The immense and constantly growing amount of video resources requires efficient automated processing mechanisms, which is, however, a real challenge due to the Semantic Gap between low-level features automatically extracted and feature statistics and aggregates computed from audio and video signals, and what humans can comprehend based on acquired knowledge and years of experience. Automatically extractable descriptors, such as dominant colour and motion trajectory, have application potential in machine learning-based classification, but are limited in scene understanding, because they do not directly correspond to sophisticated human-interpretable concepts, such as depicted concepts and video events.
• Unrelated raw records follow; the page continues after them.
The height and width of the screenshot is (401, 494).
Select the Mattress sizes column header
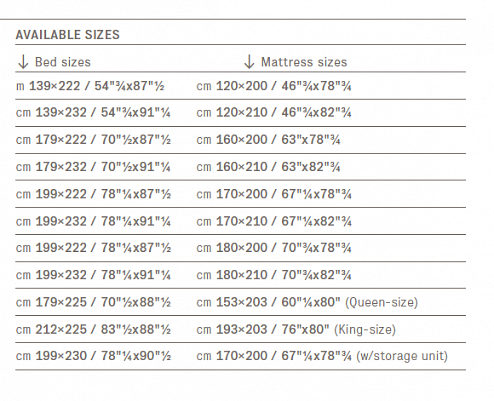coord(304,62)
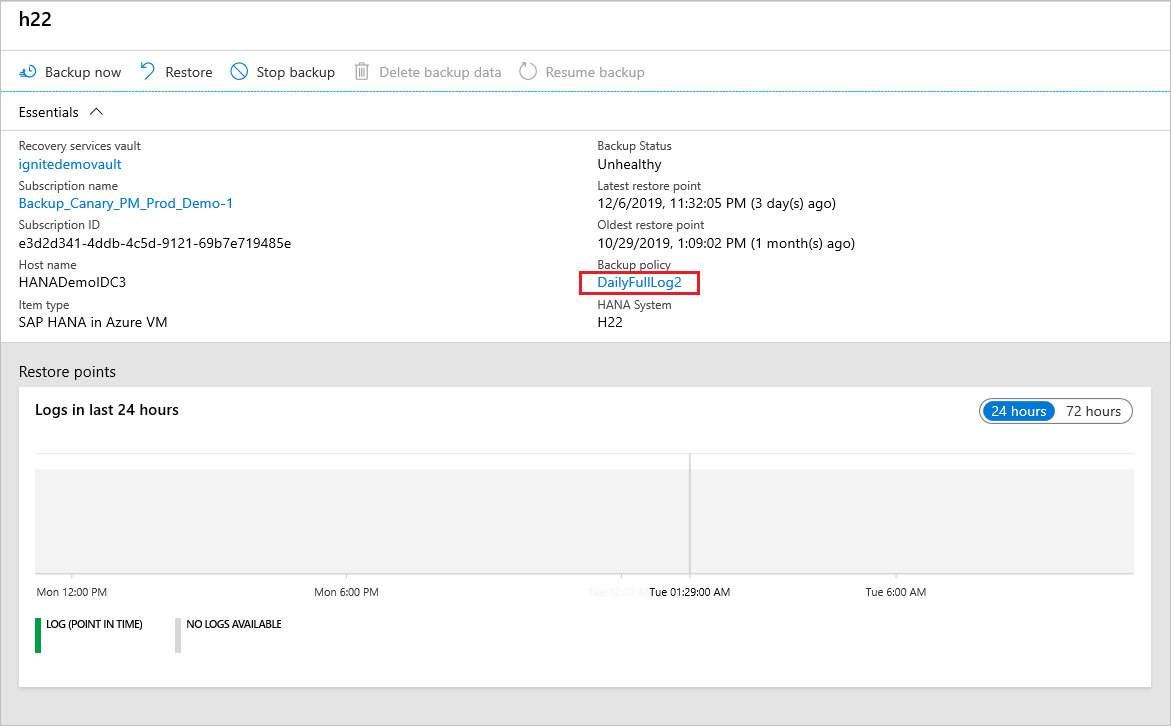Open the DailyFullLog2 backup policy link
This screenshot has width=1171, height=726.
point(638,282)
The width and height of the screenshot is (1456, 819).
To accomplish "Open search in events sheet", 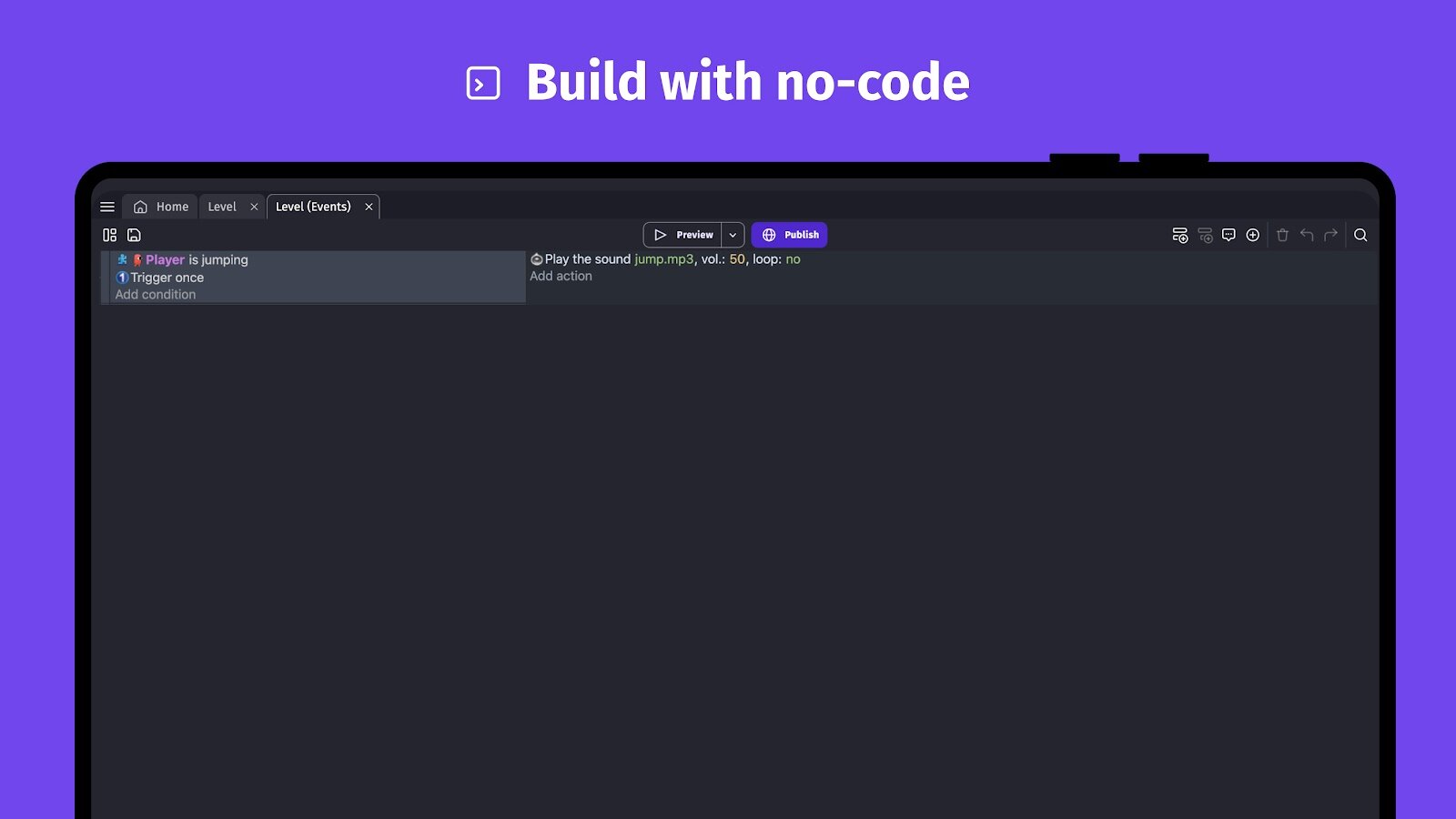I will point(1360,235).
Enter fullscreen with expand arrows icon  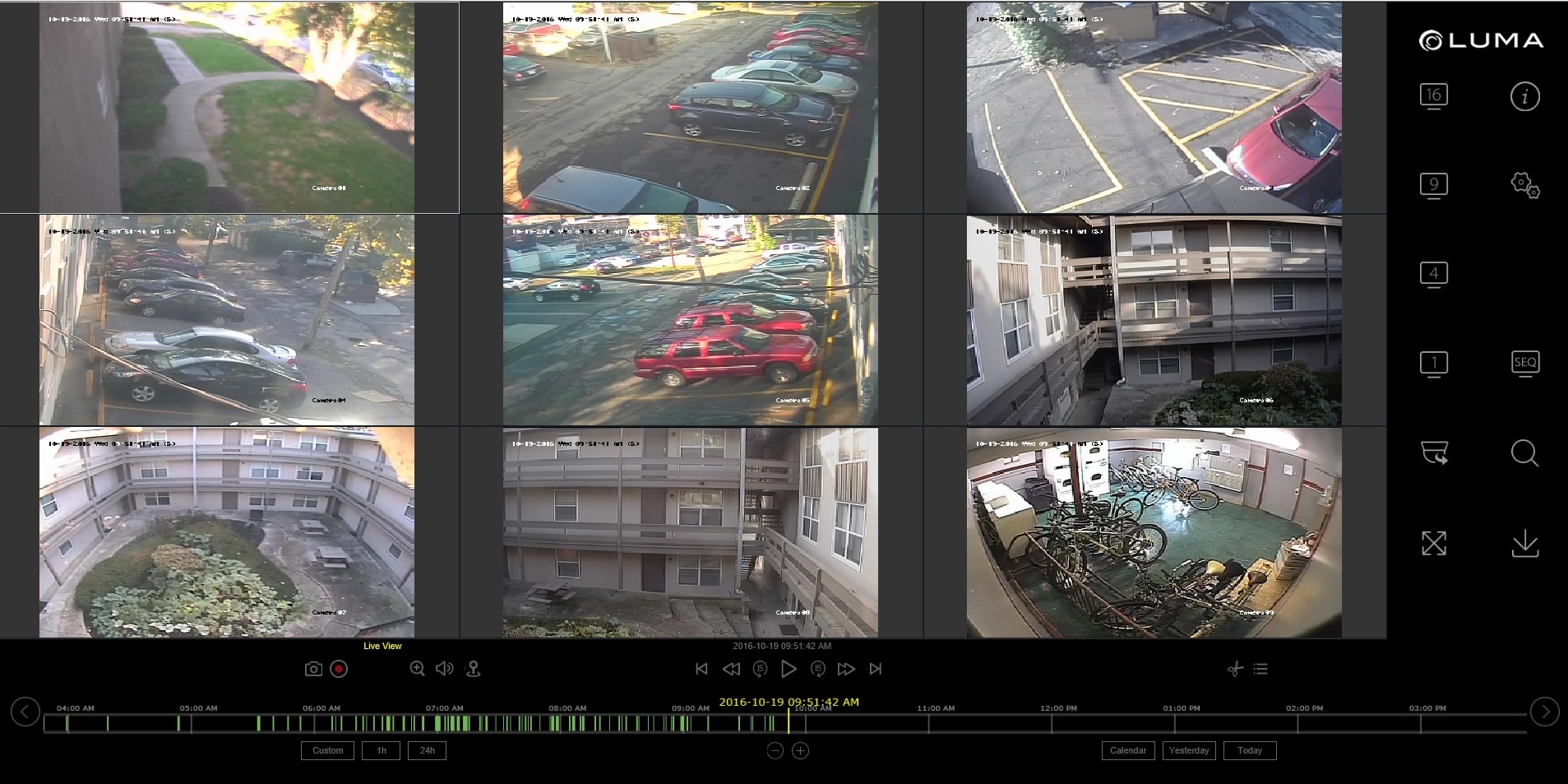[1433, 543]
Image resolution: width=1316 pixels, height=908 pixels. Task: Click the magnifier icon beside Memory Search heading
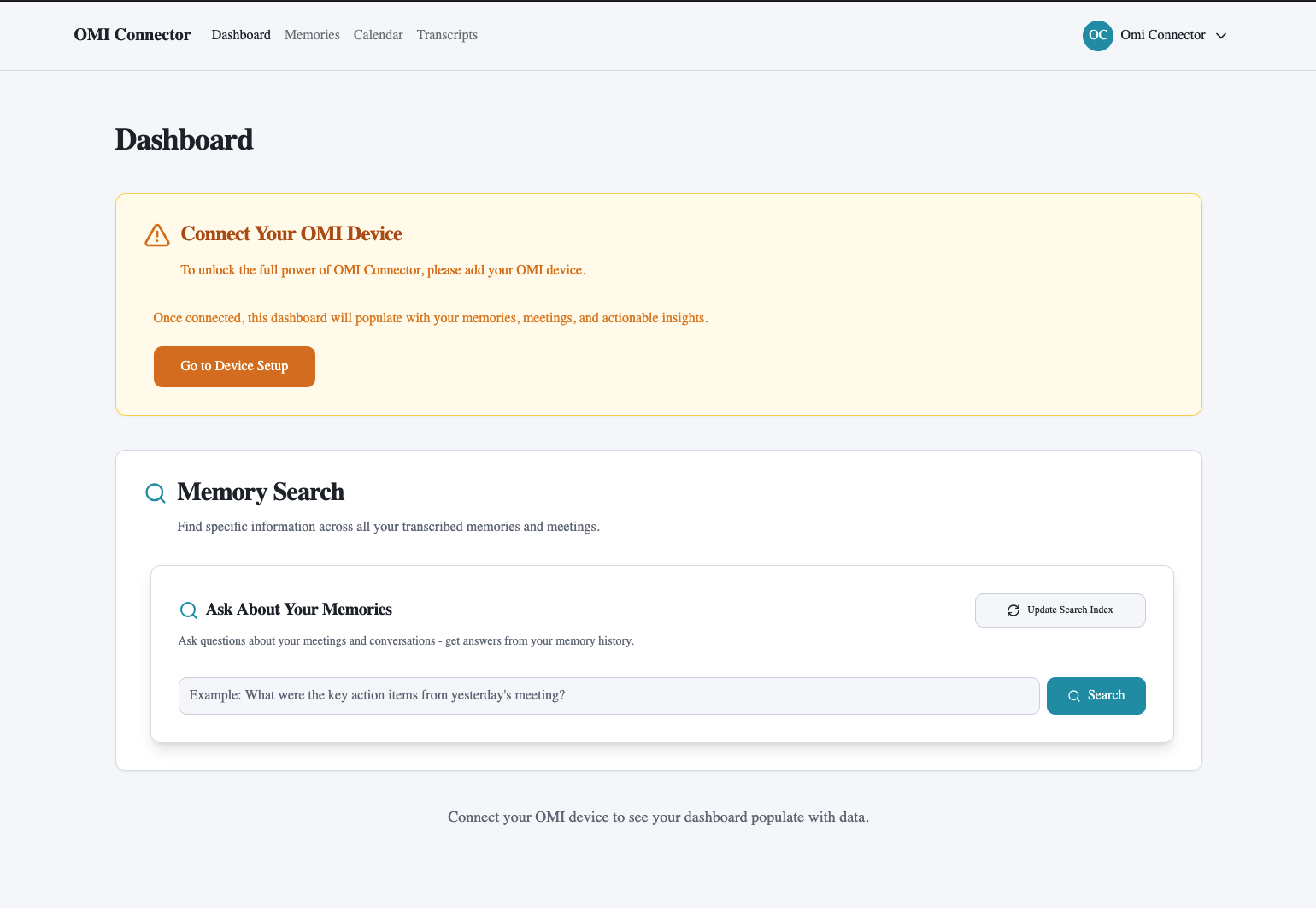tap(156, 493)
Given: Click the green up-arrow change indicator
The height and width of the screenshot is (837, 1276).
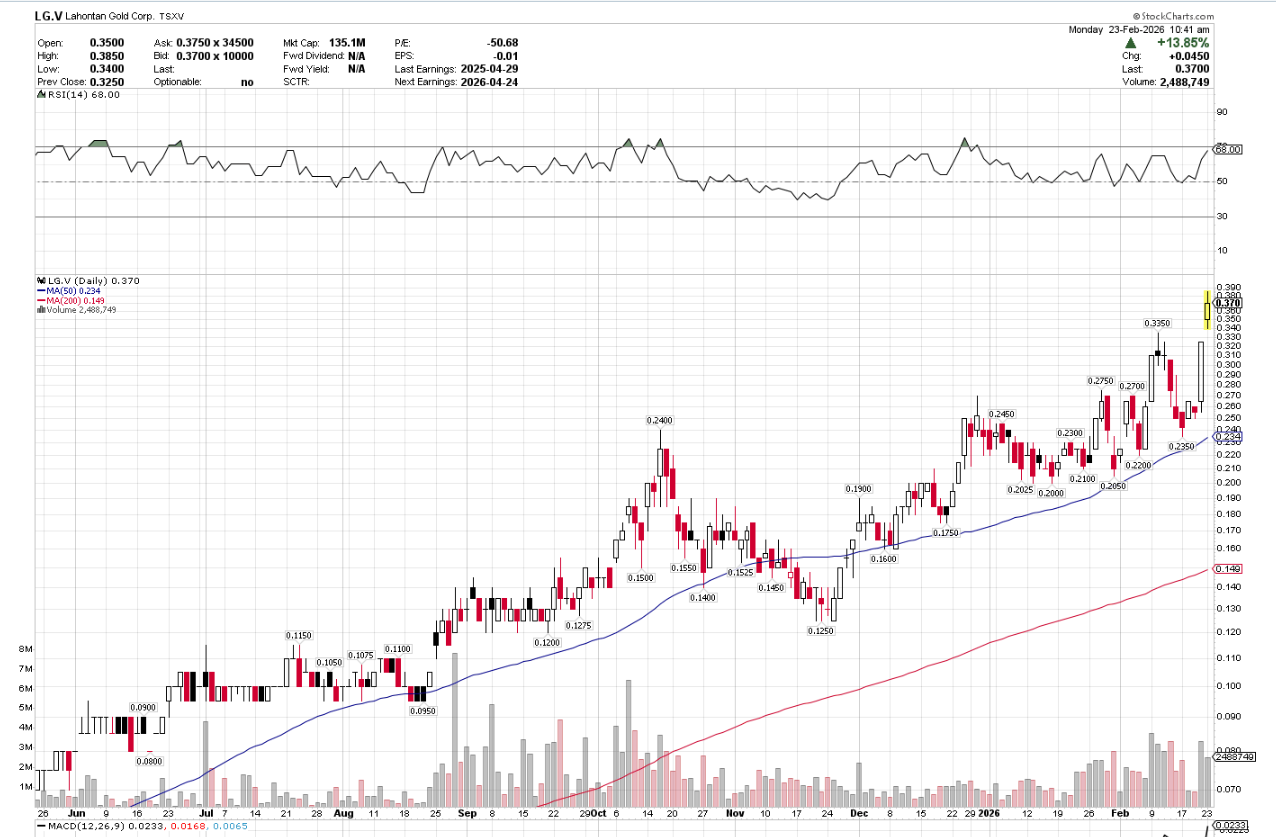Looking at the screenshot, I should click(1130, 43).
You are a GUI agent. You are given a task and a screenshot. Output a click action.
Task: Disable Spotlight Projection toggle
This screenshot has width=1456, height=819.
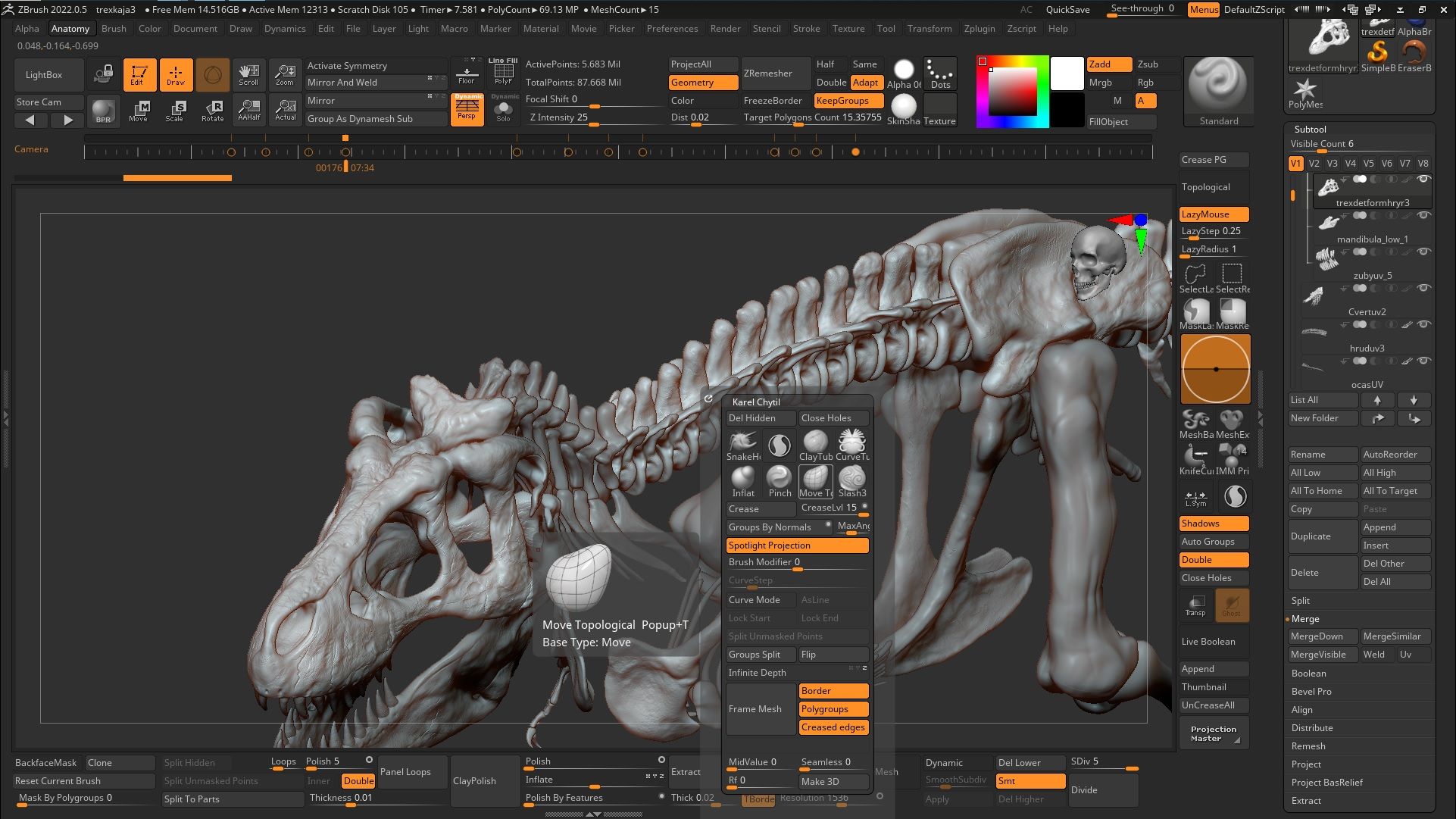pyautogui.click(x=796, y=545)
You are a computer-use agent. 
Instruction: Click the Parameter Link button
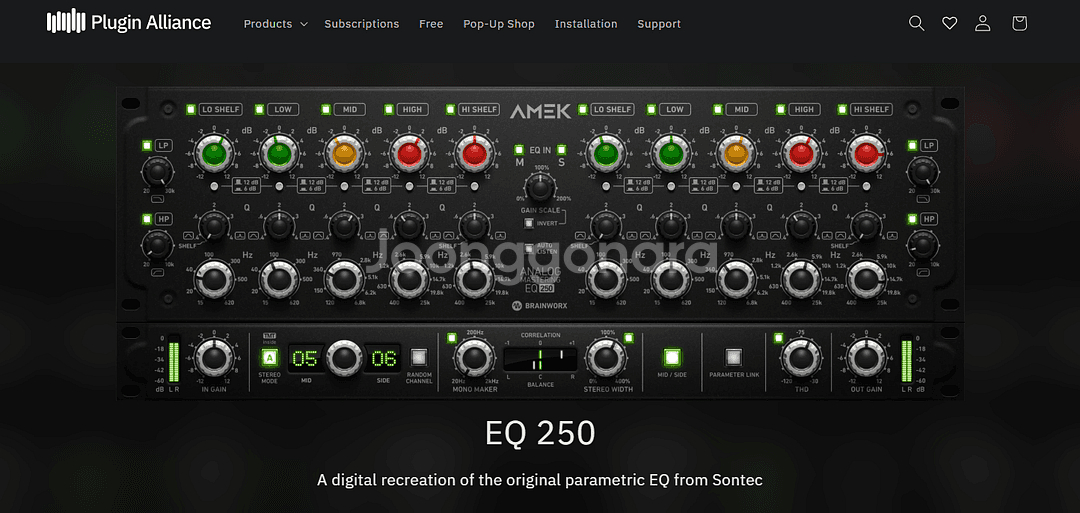point(734,357)
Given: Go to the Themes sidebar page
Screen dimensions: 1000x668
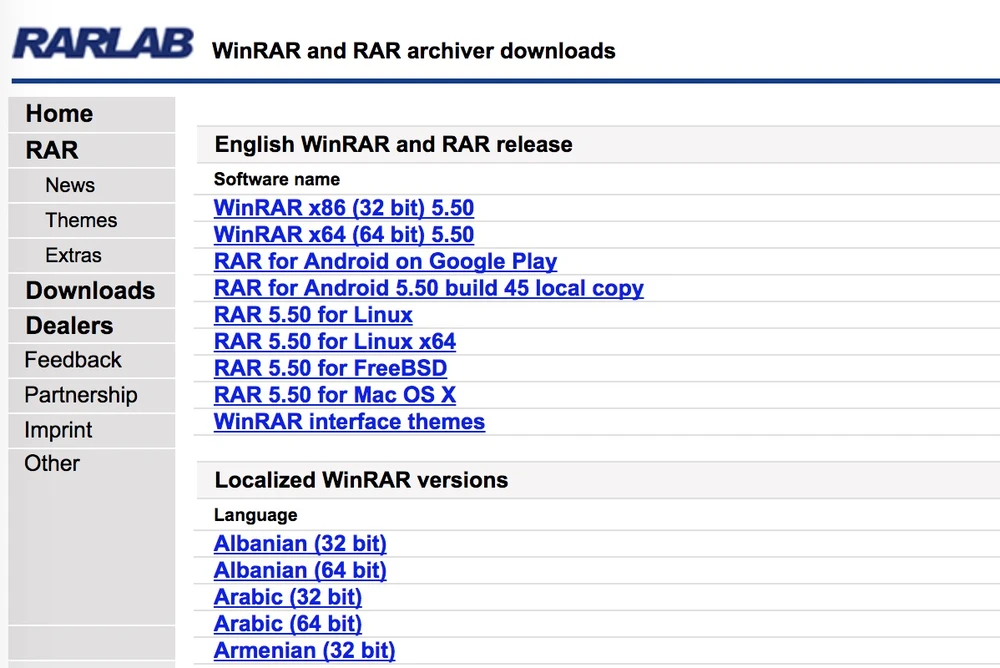Looking at the screenshot, I should (x=81, y=221).
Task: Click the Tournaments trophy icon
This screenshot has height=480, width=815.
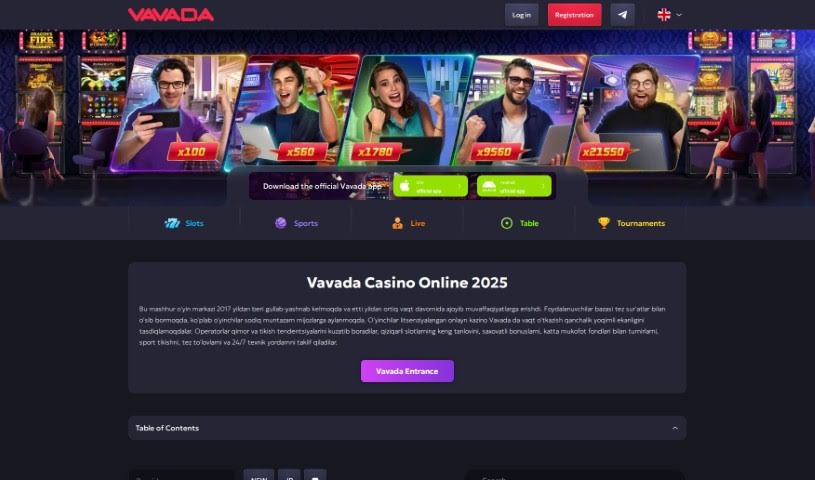Action: 603,223
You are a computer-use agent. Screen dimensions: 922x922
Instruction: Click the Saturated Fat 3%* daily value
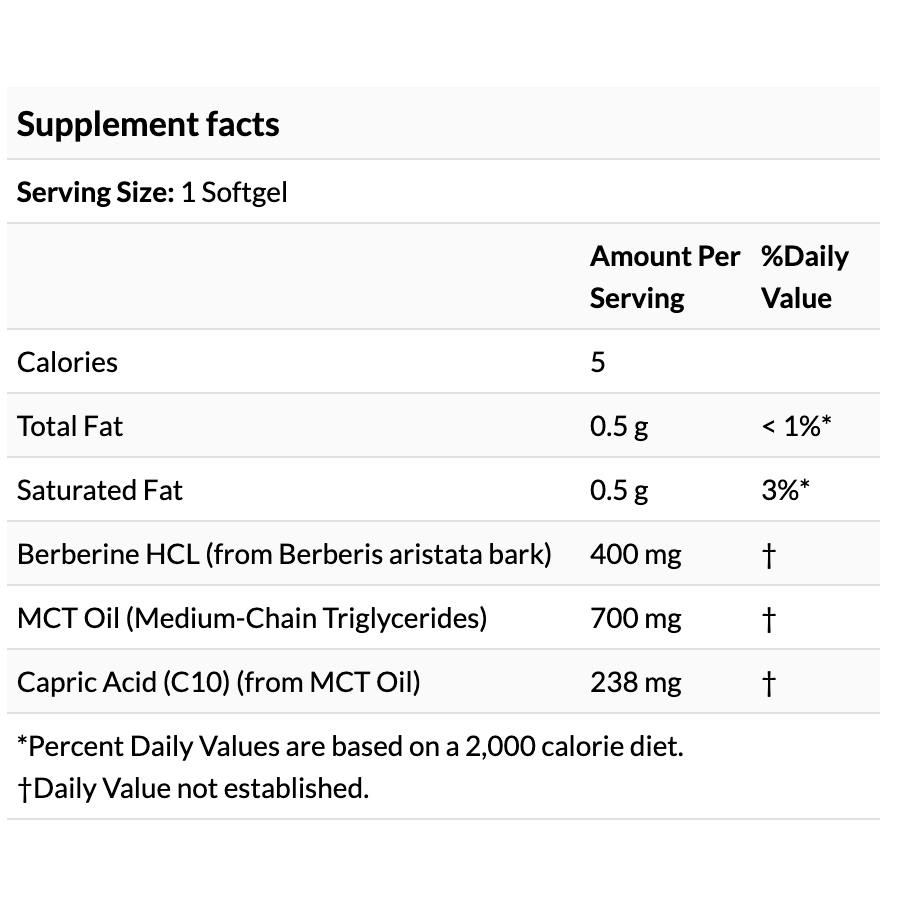tap(786, 490)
One of the main approaches to narrowing the Semantic Gap is to complement feature extraction and analysis with machine-interpretable background knowledge formalized using general, spatial, temporal, and fuzzy description logics and rule-based mechanisms, and implemented in ontology languages such as the Web Ontology Language (OWL) and rule languages such as SWRL. The corresponding structured annotations enable a variety of inference tasks suitable for the automated interpretation of images, 3D models, audio contents, and video scenes. They can be efficiently queried both manually and programmatically using the powerful query language SPARQL.
The formal representation of, and reasoning over, multimedia content descriptions, together with the semantic enrichment of multimedia resources with Linked Data, can be implemented in intelligent applications, such as video understanding, content-based video indexing and retrieval, automated subtitle generation, video surveillance, clinical decision support, and automated music and movie recommendation engines.
This research program focuses on the standardisation of structured spatiotemporal annotations, the development of Linked Data-powered hypervideo applications, and ontology-based video retrieval via spatiotemporal reasoning and information fusion.